_Aim of the task:_ If a line in the entries below includes the string "Control", copy it out.

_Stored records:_
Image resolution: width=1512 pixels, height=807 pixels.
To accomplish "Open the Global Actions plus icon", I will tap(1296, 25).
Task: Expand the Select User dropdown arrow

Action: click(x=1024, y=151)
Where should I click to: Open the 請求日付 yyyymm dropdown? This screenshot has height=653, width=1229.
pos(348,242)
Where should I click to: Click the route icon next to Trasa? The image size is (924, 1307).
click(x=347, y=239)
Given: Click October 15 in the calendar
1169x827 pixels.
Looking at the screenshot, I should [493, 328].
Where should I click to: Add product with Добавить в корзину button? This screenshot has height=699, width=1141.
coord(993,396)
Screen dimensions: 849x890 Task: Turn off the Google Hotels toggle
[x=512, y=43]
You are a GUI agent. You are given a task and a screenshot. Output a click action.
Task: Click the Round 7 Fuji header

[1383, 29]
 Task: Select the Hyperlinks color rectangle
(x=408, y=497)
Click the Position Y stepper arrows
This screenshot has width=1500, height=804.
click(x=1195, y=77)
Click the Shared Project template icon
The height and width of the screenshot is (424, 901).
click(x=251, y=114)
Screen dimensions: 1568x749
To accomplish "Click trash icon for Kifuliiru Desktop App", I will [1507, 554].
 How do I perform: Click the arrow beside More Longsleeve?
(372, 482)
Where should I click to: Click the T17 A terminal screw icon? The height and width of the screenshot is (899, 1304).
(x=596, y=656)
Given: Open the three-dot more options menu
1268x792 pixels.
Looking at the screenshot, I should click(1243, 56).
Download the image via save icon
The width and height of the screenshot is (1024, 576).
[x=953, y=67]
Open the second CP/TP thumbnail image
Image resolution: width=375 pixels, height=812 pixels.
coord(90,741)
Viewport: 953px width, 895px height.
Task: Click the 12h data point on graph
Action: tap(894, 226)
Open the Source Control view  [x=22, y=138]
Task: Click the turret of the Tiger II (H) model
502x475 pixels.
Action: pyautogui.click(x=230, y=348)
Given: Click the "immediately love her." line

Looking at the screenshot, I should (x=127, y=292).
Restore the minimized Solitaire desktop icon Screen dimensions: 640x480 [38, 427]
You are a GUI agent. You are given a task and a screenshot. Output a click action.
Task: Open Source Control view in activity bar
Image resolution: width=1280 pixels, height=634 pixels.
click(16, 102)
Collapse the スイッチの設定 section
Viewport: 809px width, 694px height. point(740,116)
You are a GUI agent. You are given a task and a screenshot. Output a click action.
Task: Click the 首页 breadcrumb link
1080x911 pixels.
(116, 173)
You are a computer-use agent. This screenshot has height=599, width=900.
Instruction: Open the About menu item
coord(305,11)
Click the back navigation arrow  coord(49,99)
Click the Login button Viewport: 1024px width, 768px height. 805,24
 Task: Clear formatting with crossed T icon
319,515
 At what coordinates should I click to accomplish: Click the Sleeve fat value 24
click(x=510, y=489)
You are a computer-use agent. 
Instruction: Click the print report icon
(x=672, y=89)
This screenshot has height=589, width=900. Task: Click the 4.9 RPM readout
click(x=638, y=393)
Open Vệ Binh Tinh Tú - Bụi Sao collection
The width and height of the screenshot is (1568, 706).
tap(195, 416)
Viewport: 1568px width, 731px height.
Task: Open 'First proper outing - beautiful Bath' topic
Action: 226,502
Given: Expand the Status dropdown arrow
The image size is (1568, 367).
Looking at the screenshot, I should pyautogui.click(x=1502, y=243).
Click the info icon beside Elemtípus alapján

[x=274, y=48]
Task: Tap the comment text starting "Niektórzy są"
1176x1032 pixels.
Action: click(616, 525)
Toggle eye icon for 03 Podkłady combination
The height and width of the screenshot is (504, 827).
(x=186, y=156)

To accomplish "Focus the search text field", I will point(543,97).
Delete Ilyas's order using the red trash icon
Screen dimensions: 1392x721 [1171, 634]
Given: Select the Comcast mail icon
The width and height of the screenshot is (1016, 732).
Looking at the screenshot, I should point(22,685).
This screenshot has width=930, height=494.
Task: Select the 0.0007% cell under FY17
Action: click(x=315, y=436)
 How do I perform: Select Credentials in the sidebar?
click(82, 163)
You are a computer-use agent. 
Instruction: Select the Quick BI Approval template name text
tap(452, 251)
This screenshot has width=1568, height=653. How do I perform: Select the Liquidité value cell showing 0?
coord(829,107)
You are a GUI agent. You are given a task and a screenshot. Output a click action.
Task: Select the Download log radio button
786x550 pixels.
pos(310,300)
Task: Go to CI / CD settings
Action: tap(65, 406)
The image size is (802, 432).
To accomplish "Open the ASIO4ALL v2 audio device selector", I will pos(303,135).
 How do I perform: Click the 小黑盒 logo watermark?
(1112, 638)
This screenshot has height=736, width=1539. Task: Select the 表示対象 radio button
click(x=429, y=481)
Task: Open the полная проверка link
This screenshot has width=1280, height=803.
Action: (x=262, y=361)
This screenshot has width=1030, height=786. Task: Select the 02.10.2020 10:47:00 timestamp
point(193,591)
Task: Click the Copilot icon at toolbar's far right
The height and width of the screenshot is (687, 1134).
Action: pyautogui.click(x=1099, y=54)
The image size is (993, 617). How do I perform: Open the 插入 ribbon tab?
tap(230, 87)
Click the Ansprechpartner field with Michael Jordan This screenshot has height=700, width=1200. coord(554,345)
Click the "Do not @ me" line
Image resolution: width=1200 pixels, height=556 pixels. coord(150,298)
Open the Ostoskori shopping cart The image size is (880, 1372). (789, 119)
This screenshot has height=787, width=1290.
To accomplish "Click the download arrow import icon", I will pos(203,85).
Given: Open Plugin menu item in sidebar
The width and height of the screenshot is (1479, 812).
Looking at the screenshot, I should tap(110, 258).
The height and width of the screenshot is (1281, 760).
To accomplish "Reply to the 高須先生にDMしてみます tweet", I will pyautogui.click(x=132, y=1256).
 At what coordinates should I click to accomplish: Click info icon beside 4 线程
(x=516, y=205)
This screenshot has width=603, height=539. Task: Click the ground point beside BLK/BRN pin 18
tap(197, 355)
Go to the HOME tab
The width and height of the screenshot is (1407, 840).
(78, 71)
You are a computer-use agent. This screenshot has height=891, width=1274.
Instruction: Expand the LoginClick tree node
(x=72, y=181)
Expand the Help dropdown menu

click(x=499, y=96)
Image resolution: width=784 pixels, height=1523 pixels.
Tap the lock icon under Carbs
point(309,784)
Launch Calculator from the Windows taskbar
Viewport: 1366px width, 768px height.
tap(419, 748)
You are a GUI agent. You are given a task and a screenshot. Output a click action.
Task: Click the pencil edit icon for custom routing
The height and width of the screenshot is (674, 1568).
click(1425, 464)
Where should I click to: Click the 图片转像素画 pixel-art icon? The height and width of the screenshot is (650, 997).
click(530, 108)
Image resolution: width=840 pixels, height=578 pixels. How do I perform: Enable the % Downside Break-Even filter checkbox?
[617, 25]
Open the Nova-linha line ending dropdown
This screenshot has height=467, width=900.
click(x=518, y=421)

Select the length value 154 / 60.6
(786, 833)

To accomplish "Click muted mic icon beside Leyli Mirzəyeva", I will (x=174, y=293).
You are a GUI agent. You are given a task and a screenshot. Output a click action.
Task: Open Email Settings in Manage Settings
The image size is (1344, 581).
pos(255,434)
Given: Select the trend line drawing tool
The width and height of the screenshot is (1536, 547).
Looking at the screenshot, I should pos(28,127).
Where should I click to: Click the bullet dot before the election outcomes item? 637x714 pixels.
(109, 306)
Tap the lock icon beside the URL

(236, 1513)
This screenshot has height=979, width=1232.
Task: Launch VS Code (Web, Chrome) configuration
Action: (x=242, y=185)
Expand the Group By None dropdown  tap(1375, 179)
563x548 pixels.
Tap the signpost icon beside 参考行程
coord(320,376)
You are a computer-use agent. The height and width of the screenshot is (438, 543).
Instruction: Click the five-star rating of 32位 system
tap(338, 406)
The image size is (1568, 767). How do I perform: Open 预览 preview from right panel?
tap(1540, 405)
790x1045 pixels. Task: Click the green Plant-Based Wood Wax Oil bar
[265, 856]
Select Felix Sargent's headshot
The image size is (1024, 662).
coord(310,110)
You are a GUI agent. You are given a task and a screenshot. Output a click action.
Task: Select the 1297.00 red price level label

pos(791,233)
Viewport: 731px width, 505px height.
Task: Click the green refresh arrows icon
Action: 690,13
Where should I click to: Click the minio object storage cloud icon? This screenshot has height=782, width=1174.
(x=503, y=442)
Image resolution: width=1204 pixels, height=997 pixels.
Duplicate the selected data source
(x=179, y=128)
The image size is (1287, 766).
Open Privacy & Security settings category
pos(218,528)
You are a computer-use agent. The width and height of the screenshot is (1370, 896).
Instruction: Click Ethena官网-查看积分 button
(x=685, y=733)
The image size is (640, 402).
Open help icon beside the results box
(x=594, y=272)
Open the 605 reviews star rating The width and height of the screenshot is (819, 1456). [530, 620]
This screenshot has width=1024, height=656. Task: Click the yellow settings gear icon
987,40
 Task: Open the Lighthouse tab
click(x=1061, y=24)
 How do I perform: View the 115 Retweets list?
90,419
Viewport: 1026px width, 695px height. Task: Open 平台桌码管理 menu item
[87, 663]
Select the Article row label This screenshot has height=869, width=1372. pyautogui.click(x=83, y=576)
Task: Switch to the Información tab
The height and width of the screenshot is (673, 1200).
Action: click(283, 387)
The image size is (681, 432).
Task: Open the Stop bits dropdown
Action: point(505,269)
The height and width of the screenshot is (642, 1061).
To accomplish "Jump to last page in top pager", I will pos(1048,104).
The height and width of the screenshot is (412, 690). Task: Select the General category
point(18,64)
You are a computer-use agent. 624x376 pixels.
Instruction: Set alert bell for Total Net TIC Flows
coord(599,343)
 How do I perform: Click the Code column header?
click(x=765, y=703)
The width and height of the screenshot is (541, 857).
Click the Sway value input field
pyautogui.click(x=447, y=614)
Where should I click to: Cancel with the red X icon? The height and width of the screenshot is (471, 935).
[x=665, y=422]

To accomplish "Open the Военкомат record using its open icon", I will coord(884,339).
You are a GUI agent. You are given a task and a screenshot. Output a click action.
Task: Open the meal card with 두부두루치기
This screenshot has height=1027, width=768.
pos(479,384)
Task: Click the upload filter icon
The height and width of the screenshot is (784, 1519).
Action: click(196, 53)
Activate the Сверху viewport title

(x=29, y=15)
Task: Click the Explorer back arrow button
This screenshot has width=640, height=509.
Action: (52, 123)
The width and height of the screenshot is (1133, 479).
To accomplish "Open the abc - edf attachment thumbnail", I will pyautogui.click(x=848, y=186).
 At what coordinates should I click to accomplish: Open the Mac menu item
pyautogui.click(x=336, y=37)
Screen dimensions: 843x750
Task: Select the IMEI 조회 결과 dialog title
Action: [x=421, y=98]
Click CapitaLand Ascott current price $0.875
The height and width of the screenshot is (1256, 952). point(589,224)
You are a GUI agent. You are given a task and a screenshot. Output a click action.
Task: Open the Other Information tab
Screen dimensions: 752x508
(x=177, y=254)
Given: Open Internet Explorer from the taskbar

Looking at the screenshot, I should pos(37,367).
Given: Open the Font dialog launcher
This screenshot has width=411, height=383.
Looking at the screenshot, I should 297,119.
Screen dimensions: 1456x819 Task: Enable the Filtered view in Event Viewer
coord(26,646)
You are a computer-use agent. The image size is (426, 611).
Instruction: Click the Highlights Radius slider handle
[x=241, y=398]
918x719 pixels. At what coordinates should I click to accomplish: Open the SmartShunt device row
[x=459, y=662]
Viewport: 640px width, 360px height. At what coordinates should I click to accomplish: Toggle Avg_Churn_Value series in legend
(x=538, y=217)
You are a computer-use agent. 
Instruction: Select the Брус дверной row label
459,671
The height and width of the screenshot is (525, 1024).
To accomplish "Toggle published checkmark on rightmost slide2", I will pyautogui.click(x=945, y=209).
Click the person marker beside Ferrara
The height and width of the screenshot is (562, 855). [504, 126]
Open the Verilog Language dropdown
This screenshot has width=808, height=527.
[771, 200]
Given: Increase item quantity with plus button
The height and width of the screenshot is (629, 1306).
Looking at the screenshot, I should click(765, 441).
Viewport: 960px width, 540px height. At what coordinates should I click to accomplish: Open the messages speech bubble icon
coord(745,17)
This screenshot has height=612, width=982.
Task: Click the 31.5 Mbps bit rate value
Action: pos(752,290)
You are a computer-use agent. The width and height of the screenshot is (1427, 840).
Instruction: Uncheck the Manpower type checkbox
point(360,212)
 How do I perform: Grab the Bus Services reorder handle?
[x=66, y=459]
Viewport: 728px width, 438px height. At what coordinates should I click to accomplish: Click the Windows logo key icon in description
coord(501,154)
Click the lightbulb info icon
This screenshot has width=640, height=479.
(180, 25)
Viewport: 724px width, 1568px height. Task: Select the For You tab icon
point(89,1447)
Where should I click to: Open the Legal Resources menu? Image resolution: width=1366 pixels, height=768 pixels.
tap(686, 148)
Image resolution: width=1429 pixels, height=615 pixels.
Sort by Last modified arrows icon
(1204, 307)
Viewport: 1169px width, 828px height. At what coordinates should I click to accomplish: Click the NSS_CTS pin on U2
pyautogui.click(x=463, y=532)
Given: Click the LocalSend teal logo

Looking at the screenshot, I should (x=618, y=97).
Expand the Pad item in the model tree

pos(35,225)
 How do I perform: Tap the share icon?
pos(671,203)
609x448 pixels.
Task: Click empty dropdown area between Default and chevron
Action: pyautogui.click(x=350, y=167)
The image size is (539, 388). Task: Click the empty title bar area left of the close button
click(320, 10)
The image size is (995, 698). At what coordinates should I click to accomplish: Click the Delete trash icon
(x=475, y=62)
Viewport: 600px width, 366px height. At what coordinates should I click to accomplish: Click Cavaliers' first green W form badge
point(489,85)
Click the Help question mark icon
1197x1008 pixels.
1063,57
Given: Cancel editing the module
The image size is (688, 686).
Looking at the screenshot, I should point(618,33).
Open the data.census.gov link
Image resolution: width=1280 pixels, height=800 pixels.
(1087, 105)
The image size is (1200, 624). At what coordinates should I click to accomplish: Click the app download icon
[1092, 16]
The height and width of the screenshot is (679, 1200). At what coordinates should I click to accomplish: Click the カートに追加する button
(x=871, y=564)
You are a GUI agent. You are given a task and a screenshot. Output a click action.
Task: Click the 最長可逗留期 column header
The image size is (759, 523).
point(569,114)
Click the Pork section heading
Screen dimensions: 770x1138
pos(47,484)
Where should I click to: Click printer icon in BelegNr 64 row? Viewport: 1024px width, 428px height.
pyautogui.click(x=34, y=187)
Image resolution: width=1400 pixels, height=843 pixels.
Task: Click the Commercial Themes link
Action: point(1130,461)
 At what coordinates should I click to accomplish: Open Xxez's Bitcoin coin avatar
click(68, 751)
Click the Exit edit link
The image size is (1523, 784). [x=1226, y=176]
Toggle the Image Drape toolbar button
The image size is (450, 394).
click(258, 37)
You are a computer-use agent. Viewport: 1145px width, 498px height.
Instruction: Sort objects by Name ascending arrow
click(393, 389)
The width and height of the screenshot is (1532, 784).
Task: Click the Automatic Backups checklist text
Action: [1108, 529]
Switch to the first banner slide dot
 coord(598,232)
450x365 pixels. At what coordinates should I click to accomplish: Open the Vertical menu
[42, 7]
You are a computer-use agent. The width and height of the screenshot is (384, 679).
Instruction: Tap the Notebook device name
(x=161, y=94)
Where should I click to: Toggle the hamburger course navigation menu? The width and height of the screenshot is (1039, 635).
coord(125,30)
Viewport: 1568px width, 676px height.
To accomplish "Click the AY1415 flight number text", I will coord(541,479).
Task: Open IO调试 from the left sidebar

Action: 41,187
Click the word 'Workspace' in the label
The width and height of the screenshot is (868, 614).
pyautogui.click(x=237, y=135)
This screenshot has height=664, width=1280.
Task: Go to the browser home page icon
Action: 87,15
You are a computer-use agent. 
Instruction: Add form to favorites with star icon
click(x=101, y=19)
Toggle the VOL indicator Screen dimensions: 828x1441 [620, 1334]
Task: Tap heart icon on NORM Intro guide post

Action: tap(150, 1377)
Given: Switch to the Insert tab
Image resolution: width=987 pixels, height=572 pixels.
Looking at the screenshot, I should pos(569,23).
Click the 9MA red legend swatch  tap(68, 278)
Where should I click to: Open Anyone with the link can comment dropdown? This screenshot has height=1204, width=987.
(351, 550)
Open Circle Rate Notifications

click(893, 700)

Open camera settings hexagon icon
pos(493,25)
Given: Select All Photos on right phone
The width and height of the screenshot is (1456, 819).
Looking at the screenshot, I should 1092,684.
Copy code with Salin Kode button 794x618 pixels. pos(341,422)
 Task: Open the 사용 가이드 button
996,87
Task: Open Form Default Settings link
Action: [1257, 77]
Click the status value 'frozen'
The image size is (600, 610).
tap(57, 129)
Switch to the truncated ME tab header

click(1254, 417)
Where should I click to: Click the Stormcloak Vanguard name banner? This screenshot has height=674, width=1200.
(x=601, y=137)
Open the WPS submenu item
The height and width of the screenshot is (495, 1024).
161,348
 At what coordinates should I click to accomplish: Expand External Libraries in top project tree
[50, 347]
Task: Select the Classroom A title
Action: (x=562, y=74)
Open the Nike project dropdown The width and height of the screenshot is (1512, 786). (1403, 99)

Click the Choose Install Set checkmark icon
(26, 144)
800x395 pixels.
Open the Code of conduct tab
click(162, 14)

_Exercise response:_
Open the Source Control view  [x=22, y=138]
Task: Open Source Control view in activity bar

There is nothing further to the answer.